Bioinżynierowie z Cincinnati Children's Hospital Medical Center (Ohio) pracują nad projektem, który dla przeciętnego zjadacza chleba brzmi niczym wizja przyszłości autora książek z gatunku science-fiction.
Ekspertom udało się wyhodować "od zera" organoidy, które składają się z takich samych tkanek jak ludzki przełyk (badacze stwierdzili to na podstawie analizy porównawczej z fragmentami tkanek pobranymi od ludzi). Wykorzystali do tego pluripotencjalne komórki macierzyste (z ang. pluripotent stem cells, PSCs) i "manipulację genetycznymi oraz biochemicznymi sygnałami, które warunkują formowanie tkanek przełyku".

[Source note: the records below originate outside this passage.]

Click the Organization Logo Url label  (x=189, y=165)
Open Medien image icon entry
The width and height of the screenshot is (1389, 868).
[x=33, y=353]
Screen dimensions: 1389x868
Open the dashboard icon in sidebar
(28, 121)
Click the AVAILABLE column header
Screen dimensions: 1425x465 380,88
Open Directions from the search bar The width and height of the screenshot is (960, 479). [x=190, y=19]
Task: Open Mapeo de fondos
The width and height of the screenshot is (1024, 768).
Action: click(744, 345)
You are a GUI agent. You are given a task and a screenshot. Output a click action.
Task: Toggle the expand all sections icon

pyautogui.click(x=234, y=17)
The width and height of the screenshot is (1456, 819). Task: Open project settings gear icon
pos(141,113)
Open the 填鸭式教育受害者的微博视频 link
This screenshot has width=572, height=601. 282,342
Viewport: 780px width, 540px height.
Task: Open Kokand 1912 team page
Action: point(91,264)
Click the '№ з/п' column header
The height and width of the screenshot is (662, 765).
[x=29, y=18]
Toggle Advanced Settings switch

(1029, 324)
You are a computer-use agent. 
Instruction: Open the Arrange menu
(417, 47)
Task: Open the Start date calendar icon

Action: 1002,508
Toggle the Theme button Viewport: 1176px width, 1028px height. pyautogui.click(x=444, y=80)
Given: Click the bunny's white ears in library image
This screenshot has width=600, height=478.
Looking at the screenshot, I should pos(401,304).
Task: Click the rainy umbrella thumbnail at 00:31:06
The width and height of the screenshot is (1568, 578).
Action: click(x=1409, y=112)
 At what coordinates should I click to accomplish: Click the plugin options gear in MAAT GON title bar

Organoid to nic innego jak miniaturowy organ, który wiernie odzwierciedla anatomię pełnowymiarowego narządu i tak też się "zachowuje". Po dwóch miesiącach hodowli w laboratorium, specjalistom od bioinżynierii udało się stworzyć "mikroprzełyki" o rozmiarach nie przekraczających 800 mikrometrów długości.
Brzmi mało imponująco? To pierwszy (udokumentowany) raz w historii medycyny, kiedy komukolwiek się to udało. A naukowcy z Ohio mają już na koncie hodowlę w podobnych warunkach wątroby, żołądka i jelita cienkiego oraz grubego.
Ich ambicje sięgają naprawdę daleko. Bioinżynierowie chcą stworzyć w laboratorium cały ludzki układ pokarmowy. Po co? Nie po to, by hodować narządy na przeszczepy, ale, by lepiej poznać choroby, które dotykają zarówno całego układu, jak i jego poszczególnych elementów. Wszystko to ma prowadzić oczywiście do opracowania lepszych metod ich leczenia.
W przypadku przełyku chodzi głównie o schorzenia o podłożu genetycznym i wady rozwojowe, ale również choroby, których można się nabawić się w ciągu życia. Do najgroźniejszych należy nowotwór przełyku, którego występowanie ma związek z niezdrowymi nawykami, w tym regularnym piciem bardzo gorących napojów czy paleniem papierosów.